How to complete this task >>
Go to the line with "Open the Sale menu item" in the records below, then output it and each following line exactly, up to and including the line with "Task: Select the Text annotation tool". Skip pictures and add nothing.

Data supplied >>

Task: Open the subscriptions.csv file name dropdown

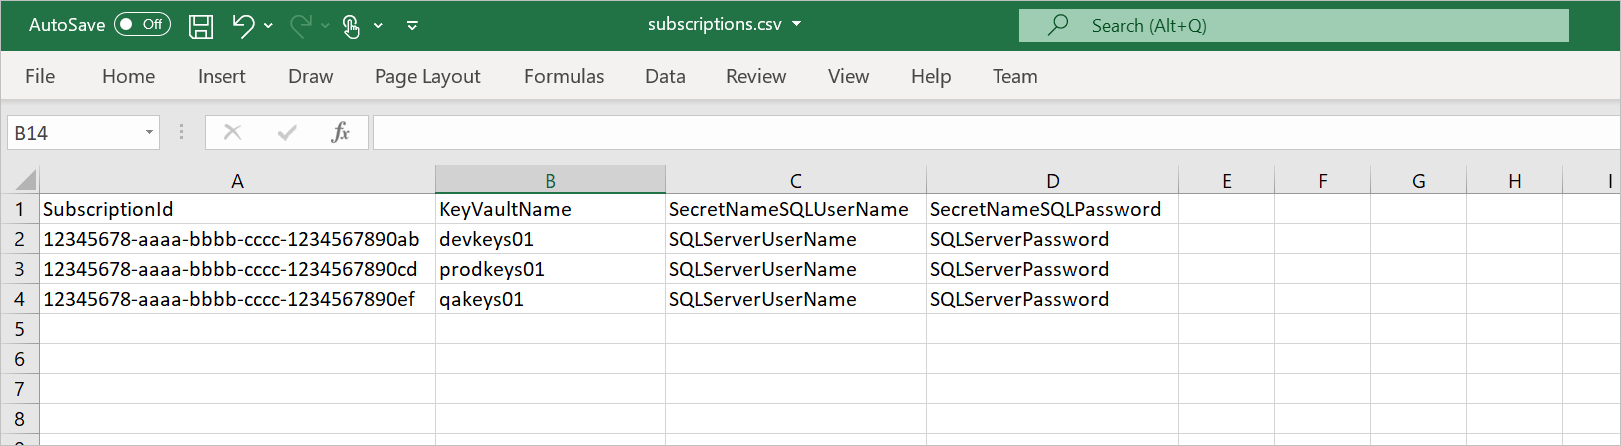Action: [x=797, y=24]
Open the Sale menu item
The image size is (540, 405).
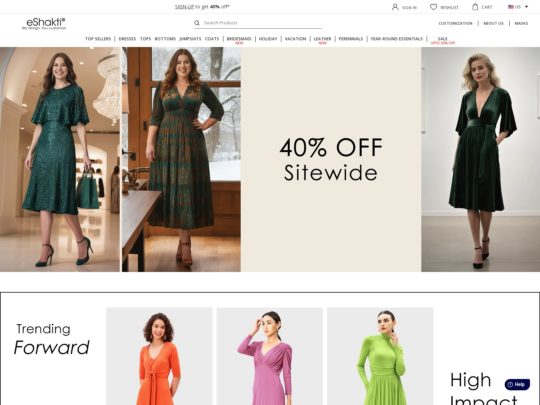[x=443, y=39]
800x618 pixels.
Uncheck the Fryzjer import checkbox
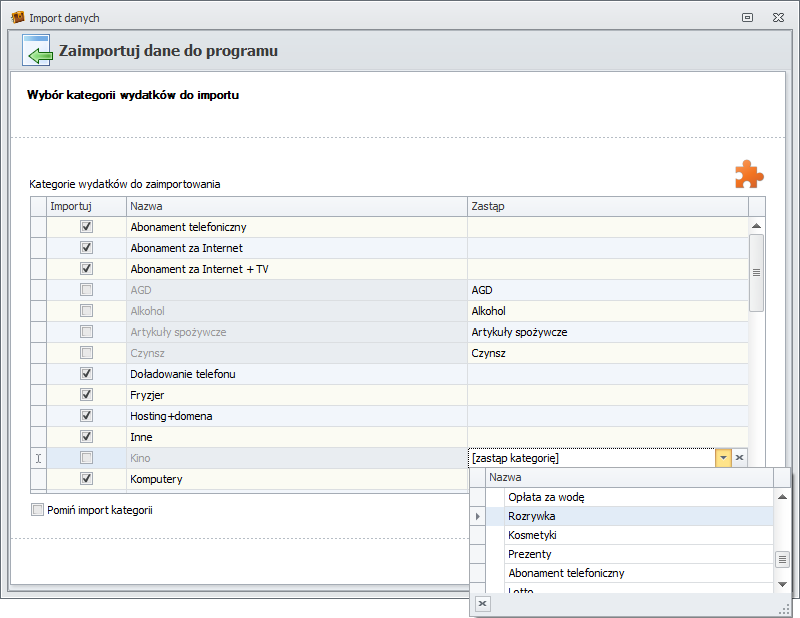pos(86,395)
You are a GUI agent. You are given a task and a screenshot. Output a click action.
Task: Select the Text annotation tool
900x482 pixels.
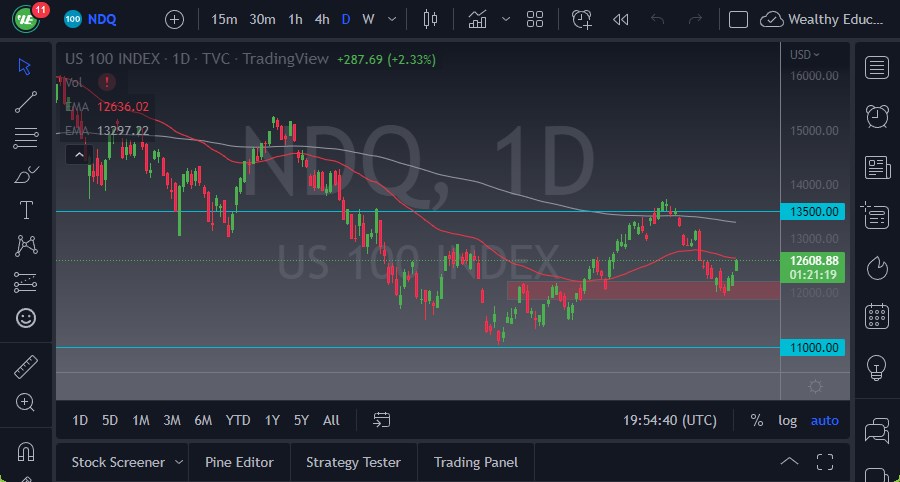click(26, 210)

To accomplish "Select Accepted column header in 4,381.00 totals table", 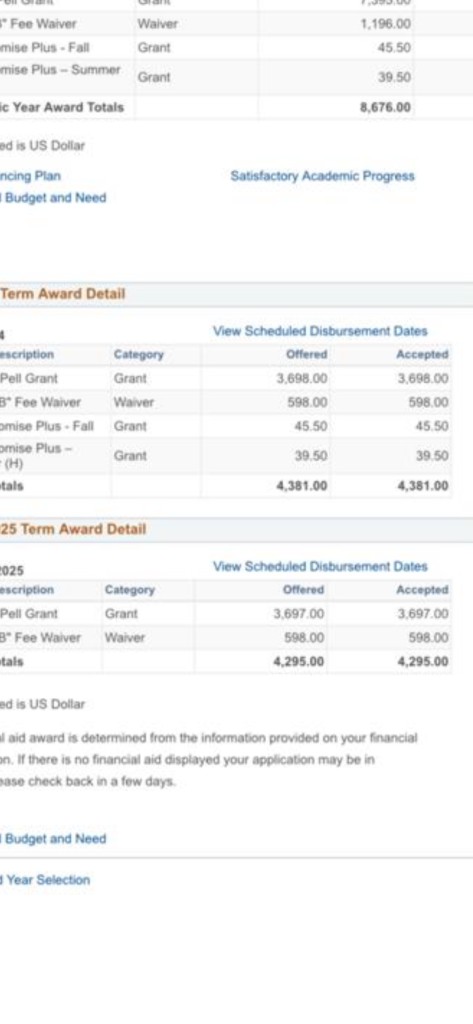I will [x=422, y=355].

Solution for this exercise >>
Open the Sale menu item
The image size is (540, 405).
[x=443, y=39]
800x618 pixels.
Uncheck the Fryzjer import checkbox
pos(86,395)
You are a GUI agent. You are given a task and a screenshot. Output a click action.
Task: Select the Text annotation tool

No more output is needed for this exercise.